Bratcher Holly B, Corton Craig, Jolley Keith A, Parkhill Julian, Maiden Martin C J
Department of Zoology, University of Oxford, Oxford, UK.
BMC Genomics. 2014 Dec 18;15(1):1138. doi: 10.1186/1471-2164-15-1138.
Highly parallel, 'second generation' sequencing technologies have rapidly expanded the number of bacterial whole genome sequences available for study, permitting the emergence of the discipline of population genomics. Most of these data are publically available as unassembled short-read sequence files that require extensive processing before they can be used for analysis. The provision of data in a uniform format, which can be easily assessed for quality, linked to provenance and phenotype and used for analysis, is therefore necessary.
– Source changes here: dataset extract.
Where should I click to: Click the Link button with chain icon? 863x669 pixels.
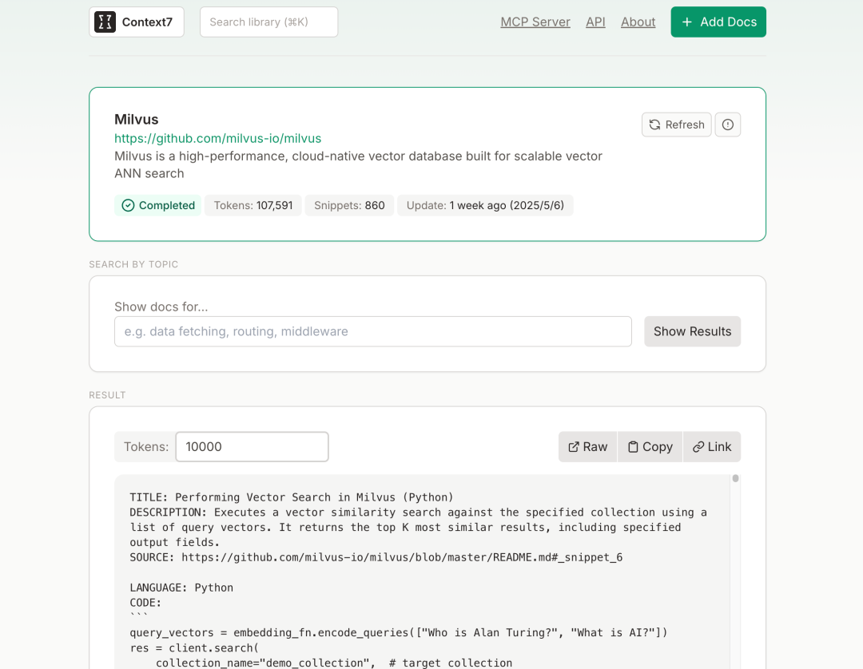(x=712, y=447)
The performance of de novo short-read assembly followed by automatic annotation using the pubMLST.org Neisseria database was assessed and evaluated for 108 diverse, representative, and well-characterised Neisseria meningitidis isolates. High-quality sequences were obtained for >99% of known meningococcal genes among the de novo assembled genomes and four resequenced genomes and less than 1% of reassembled genes had sequence discrepancies or misassembled sequences. A core genome of 1600 loci, present in at least 95% of the population, was determined using the Genome Comparator tool. Genealogical relationships compatible with, but at a higher resolution than, those identified by multilocus sequence typing were obtained with core genome comparisons and ribosomal protein gene analysis which revealed a genomic structure for a number of previously described phenotypes. This unified system for cataloguing Neisseria genetic variation in the genome was implemented and used for multiple analyses and the data are publically available in the PubMLST Neisseria database.
The de novo assembly, combined with automated gene-by-gene annotation, generates high quality draft genomes in which the majority of protein-encoding genes are present with high accuracy. The approach catalogues diversity efficiently, permits analyses of a single genome or multiple genome comparisons, and is a practical approach to interpreting WGS data for large bacterial population samples. The method generates novel insights into the biology of the meningococcus and improves our understanding of the whole population structure, not just disease causing lineages.
高度并行的“第二代”测序技术迅速增加了可供研究的细菌全基因组序列数量,促使群体基因组学这一学科的出现。这些数据大多以未组装的短读长序列文件形式公开提供,在用于分析之前需要进行大量处理。因此,有必要以统一格式提供数据,这种格式应易于评估质量、与出处和表型相关联并用于分析。
对108株不同、具有代表性且特征明确的脑膜炎奈瑟菌分离株进行了从头短读长组装,随后使用pubMLST.org奈瑟菌数据库进行自动注释,并对其性能进行了评估。在从头组装的基因组和四个重测序基因组中,超过99%的已知脑膜炎球菌基因获得了高质量序列,重新组装的基因中不到1%存在序列差异或组装错误的序列。使用基因组比较工具确定了一个由1600个位点组成的核心基因组,该基因组存在于至少95%的群体中。通过核心基因组比较和核糖体蛋白基因分析获得了与多位点序列分型所确定的亲缘关系相符但分辨率更高的谱系关系,揭示了许多先前描述的表型的基因组结构。实施了这个用于编目奈瑟菌基因组遗传变异的统一系统,并用于多项分析,数据可在PubMLST奈瑟菌数据库中公开获取。
从头组装结合逐个基因的自动注释,生成了高质量的基因组草图,其中大多数蛋白质编码基因都具有较高的准确性。该方法有效地编目了多样性,允许对单个基因组或多个基因组进行比较分析,是解释大型细菌群体样本的全基因组测序数据的实用方法。该方法为脑膜炎球菌的生物学特性提供了新的见解,不仅改善了我们对致病谱系的理解,还提高了我们对整个群体结构的认识。